Abstract. A new class of predictors, denoted realistic predictors, is de-
fined. These are predictors that, like humans, assess the difficulty of
examples, reject to work on those that are deemed too hard, but guarantee good performance on the ones they operate on. In this paper, we talk
about a particular case of it, realistic classifiers. The central problem in
realistic classification, the design of an inductive predictor of hardness
scores, is considered. It is argued that this should be a predictor independent of the classifier itself, but tuned to it, and learned without explicit
supervision, so as to learn from its mistakes. A new architecture is proposed to accomplish these goals by complementing the classifier with an
auxiliary hardness prediction network (HP-Net). Sharing the same inputs as classifiers, the HP-Net outputs the hardness scores to be fed to
the classifier as loss weights. Alternatively, the output of classifiers is also
fed to HP-Net in a new defined loss, variant of cross entropy loss. The
two networks are trained jointly in an adversarial way where, as the classifier learns to improve its predictions, the HP-Net refines its hardness
scores. Given the learned hardness predictor, a simple implementation
of realistic classifiers is proposed by rejecting examples with large scores.

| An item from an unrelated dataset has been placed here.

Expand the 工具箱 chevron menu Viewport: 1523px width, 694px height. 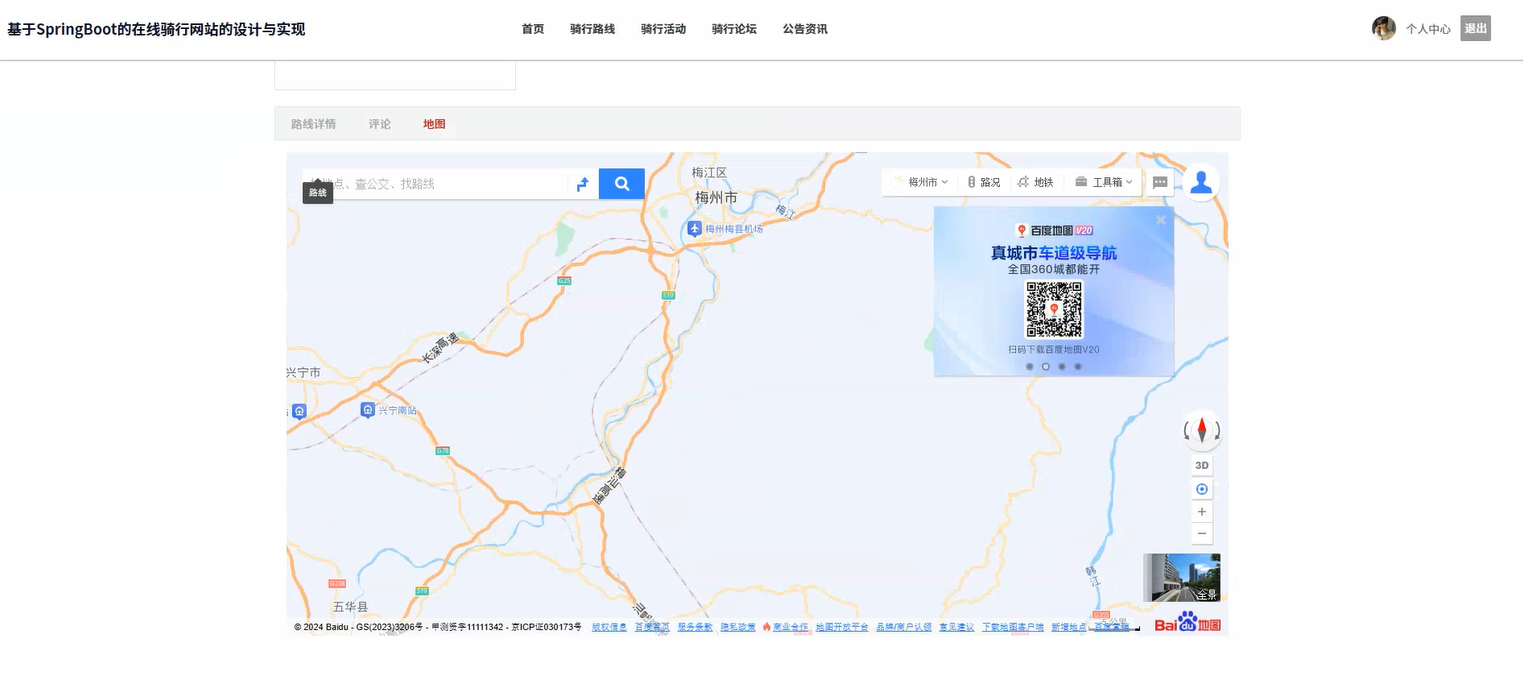(x=1128, y=182)
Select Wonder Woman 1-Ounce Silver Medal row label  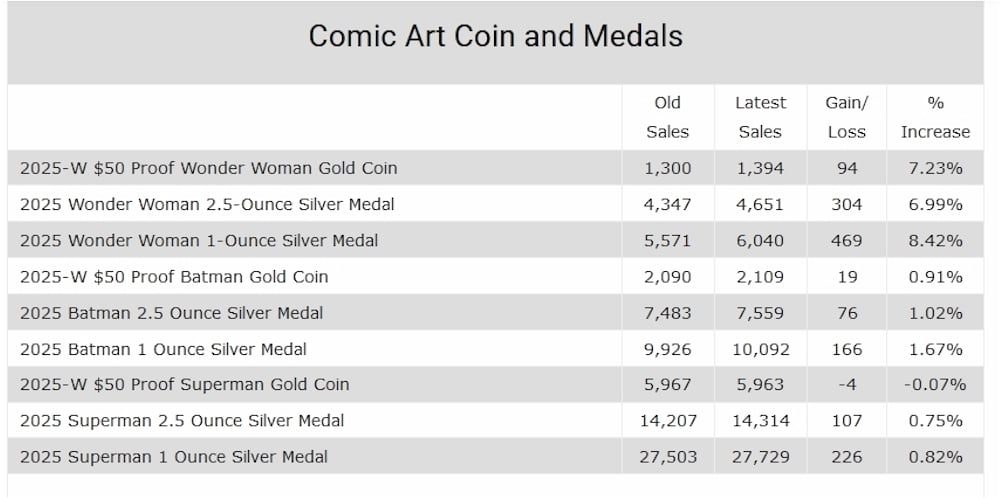(x=198, y=241)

Experimental results not only provide evidence in support of the effectiveness of the proposed architecture and the learned hardness predictor,
but also show that the realistic classifier always improves performance
on the examples that it accepts to classify, performing better on these
examples than an equivalent nonrealistic classifier. All of these make it
possible for realistic classifiers to guarantee a good performance.